- _About this exercise_: Starting at the line that contains "Task: Click the folder icon beside Dossier" and stopping after the line that contains "Select the bottom center foot sphere", transcribe the listing below exactly; do not include any pictures.

• • • • •

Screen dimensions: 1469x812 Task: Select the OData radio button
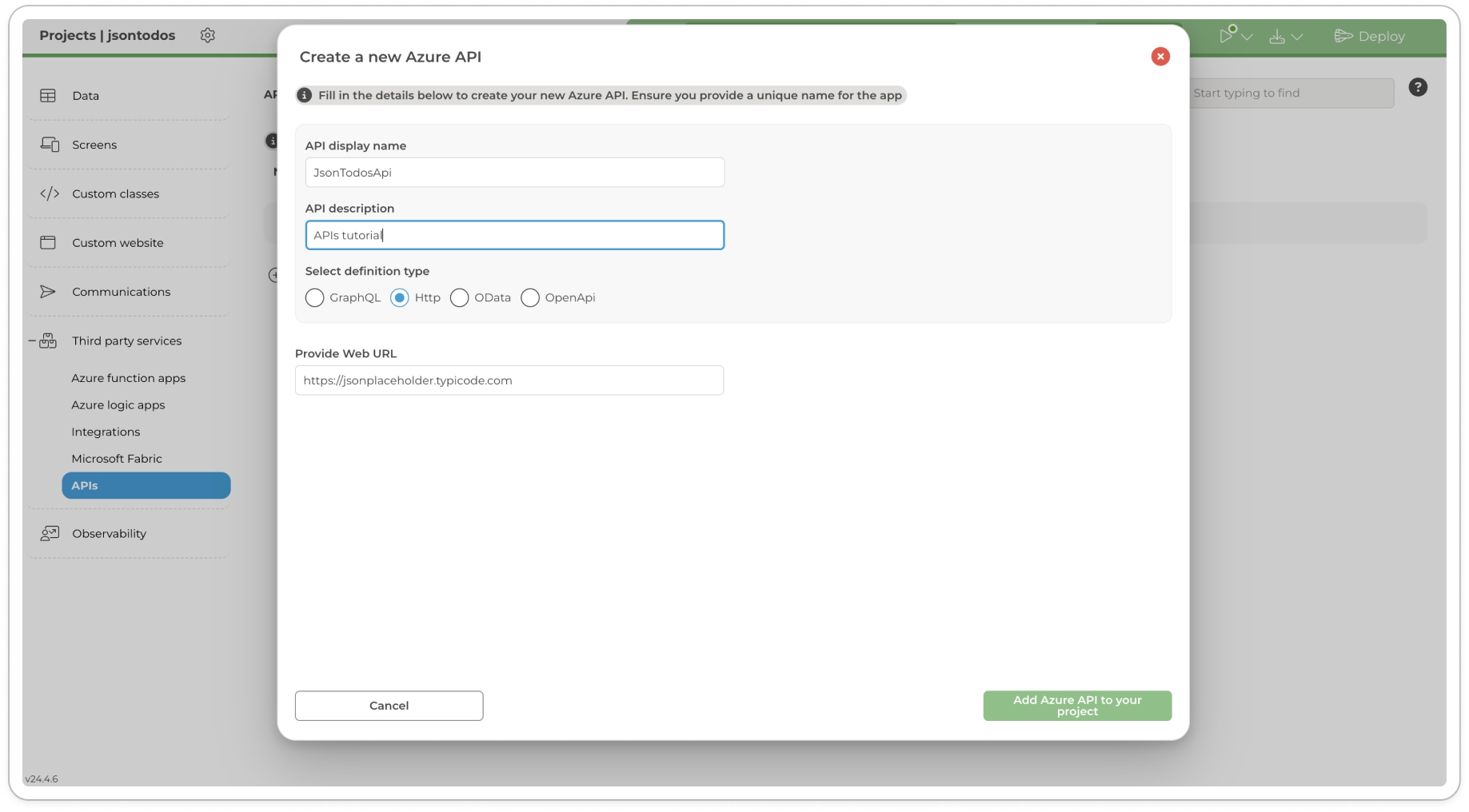click(x=459, y=298)
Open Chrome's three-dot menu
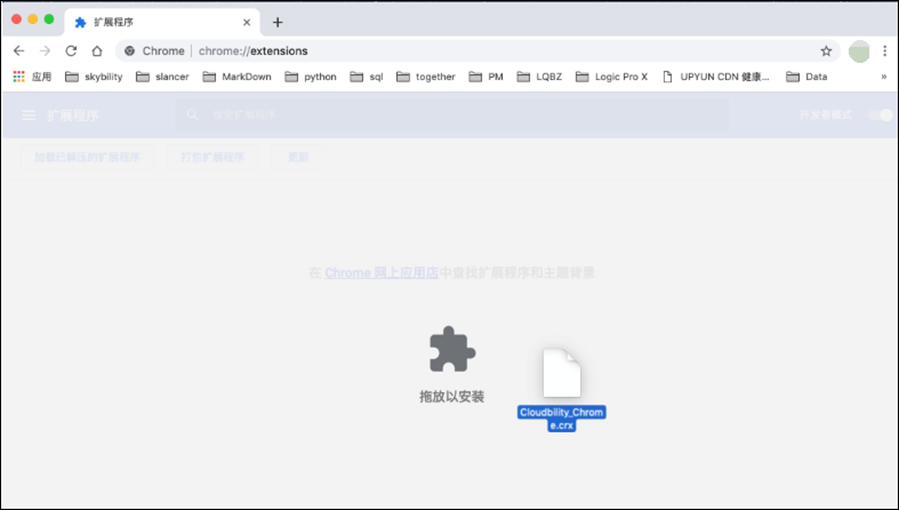The image size is (900, 510). (885, 51)
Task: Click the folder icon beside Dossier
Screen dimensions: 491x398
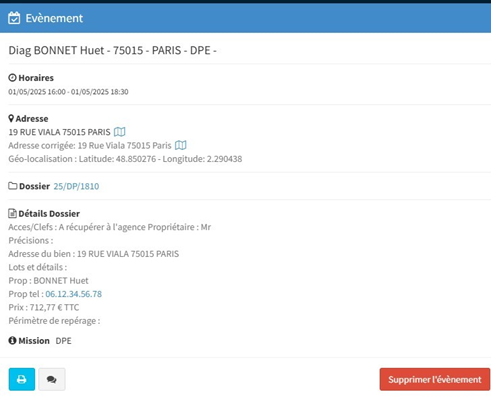Action: pos(13,186)
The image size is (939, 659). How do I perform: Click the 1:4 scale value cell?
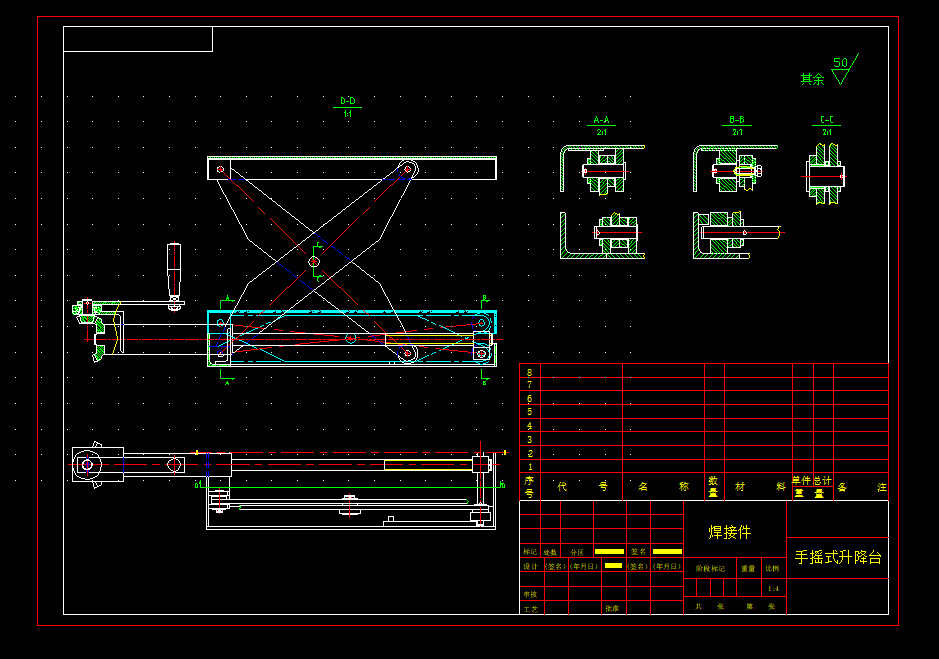pos(774,588)
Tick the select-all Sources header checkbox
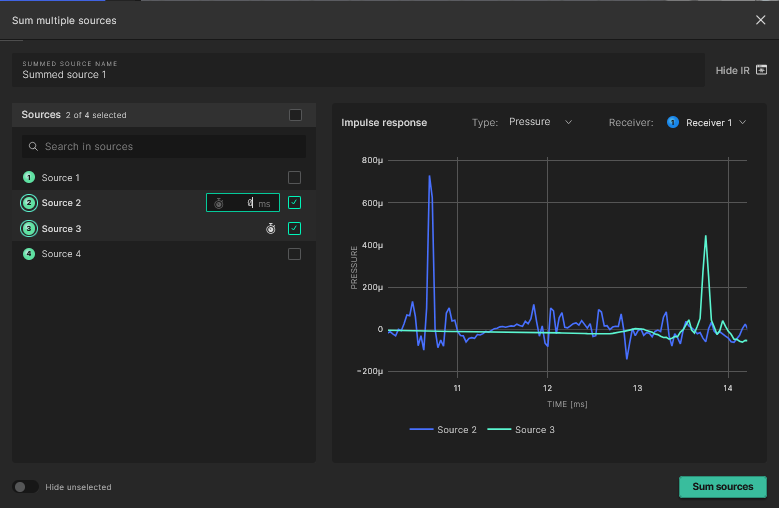779x508 pixels. tap(295, 115)
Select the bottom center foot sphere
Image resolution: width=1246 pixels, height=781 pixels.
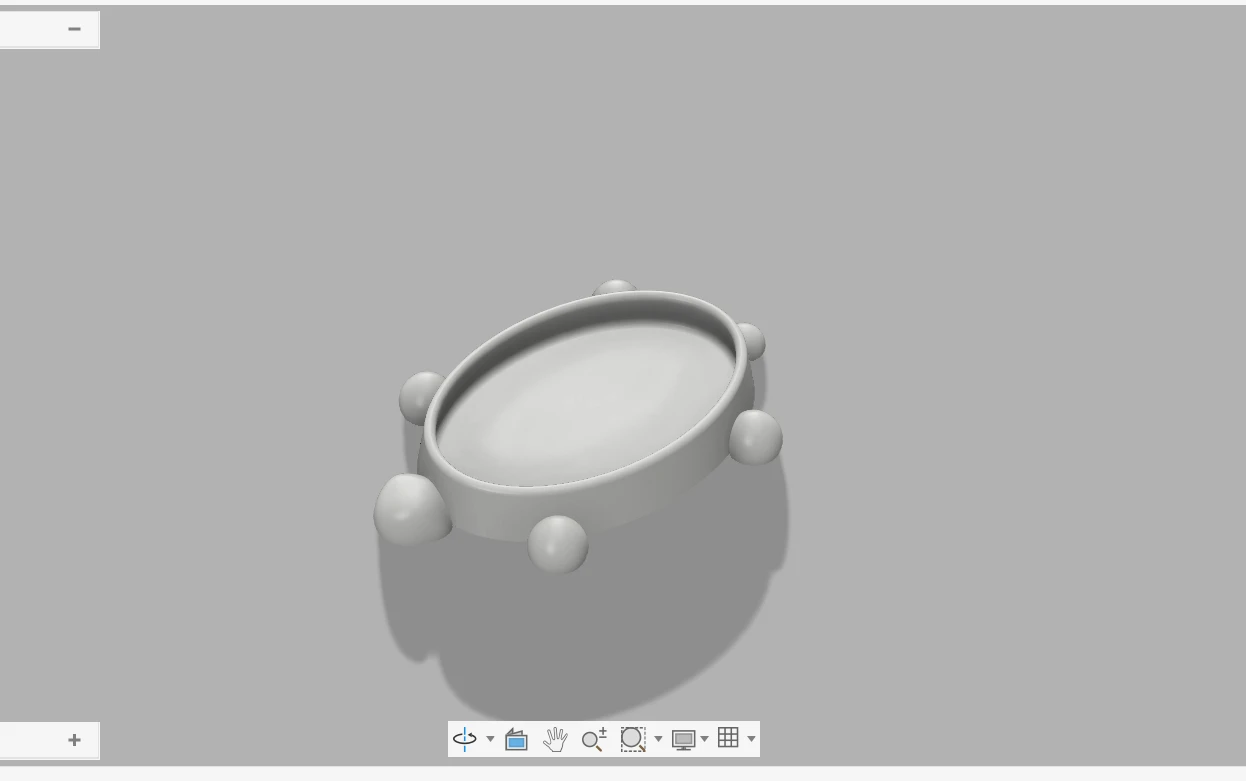(x=557, y=544)
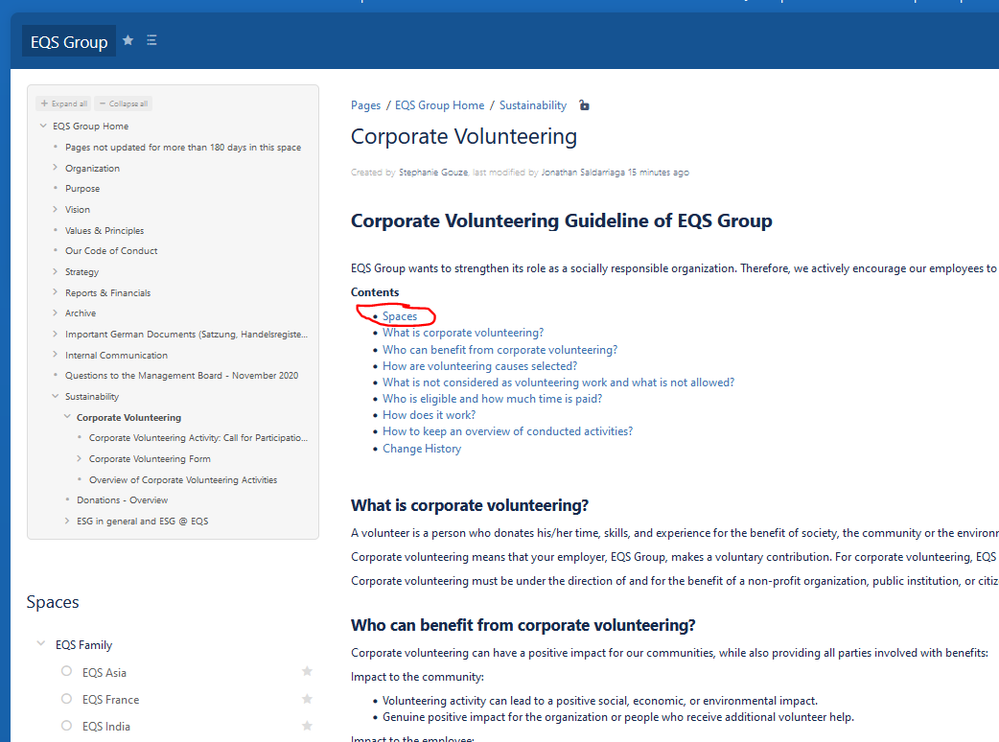Click the Expand all button in page tree
This screenshot has width=999, height=742.
(64, 104)
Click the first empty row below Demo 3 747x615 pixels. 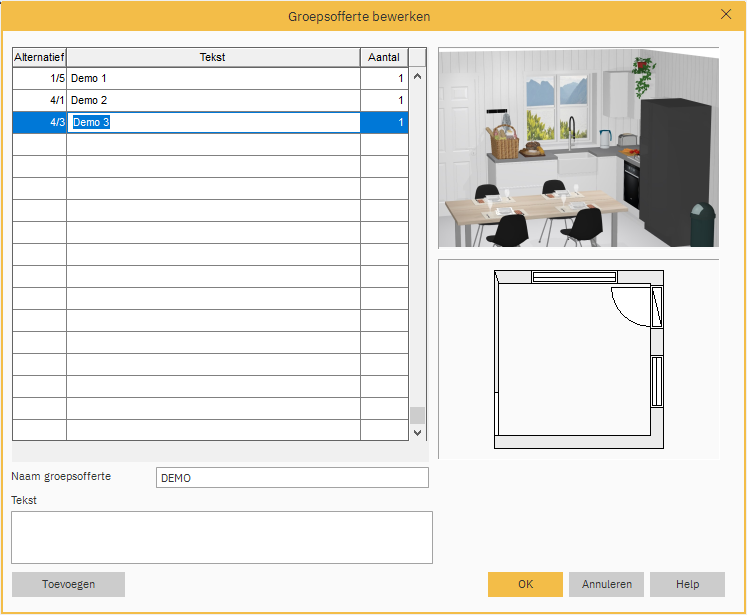point(212,144)
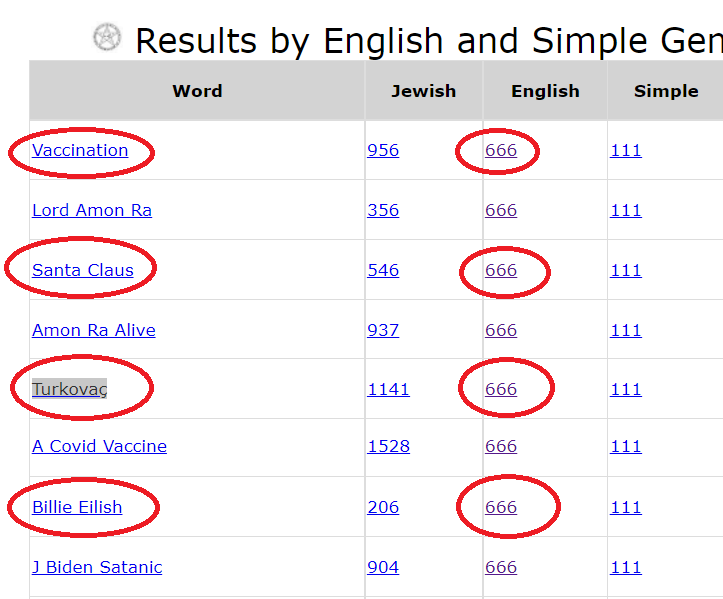Click the pentagram icon beside the heading
This screenshot has width=723, height=599.
pos(107,37)
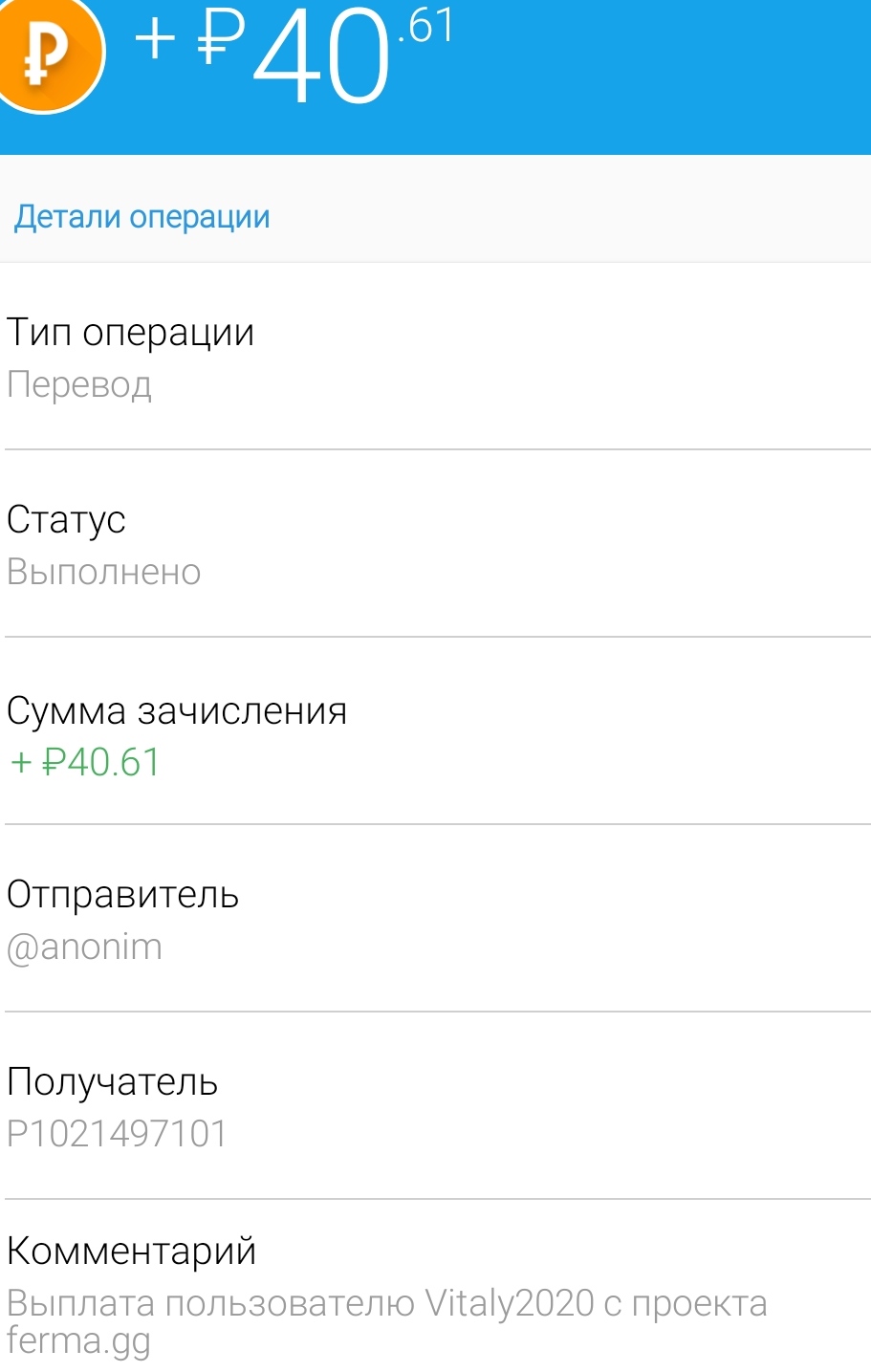This screenshot has width=871, height=1372.
Task: Tap the "Выполнено" status value
Action: 103,572
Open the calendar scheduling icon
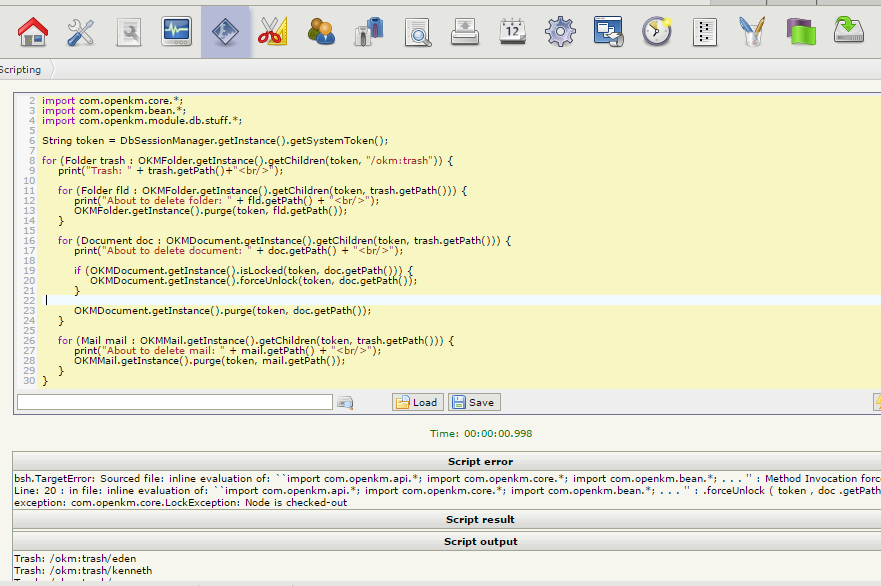Screen dimensions: 881x586 tap(512, 31)
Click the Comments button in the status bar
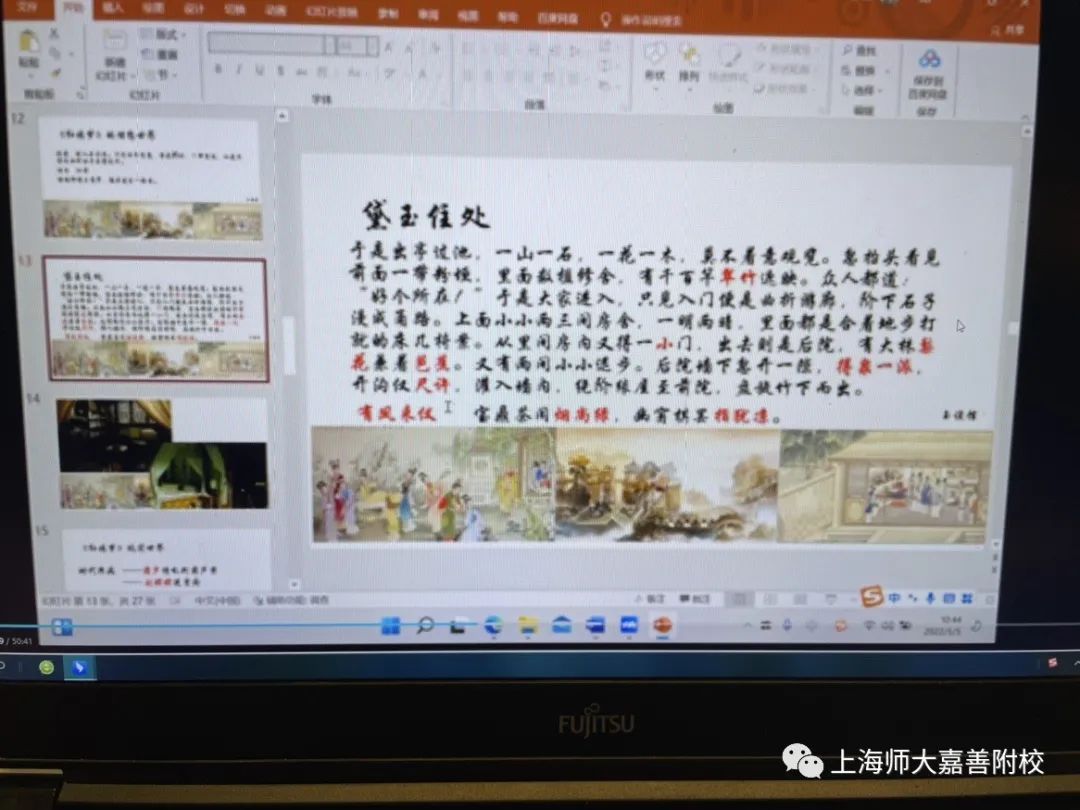The width and height of the screenshot is (1080, 810). click(x=697, y=598)
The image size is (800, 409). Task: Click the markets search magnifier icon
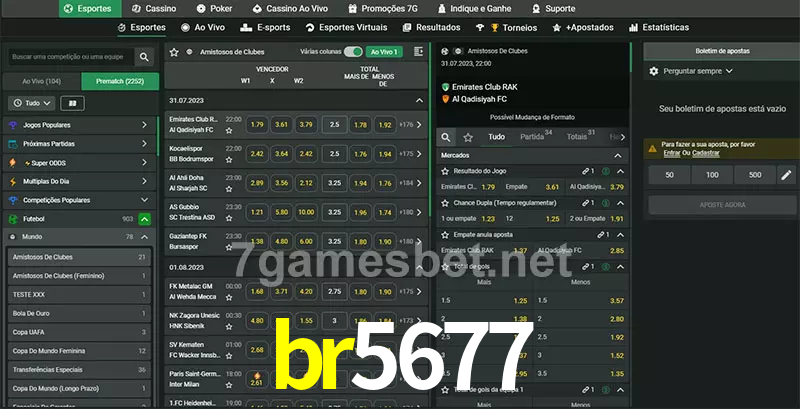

• • • • •

- _Your solution_:
Task: Click the folder icon beside Dossier
Screen dimensions: 491x398
Action: pos(13,186)
The image size is (939, 659). How do I perform: Click the 1:4 scale value cell?
pos(774,588)
Tick the select-all Sources header checkbox
779x508 pixels. tap(295, 115)
Select the bottom center foot sphere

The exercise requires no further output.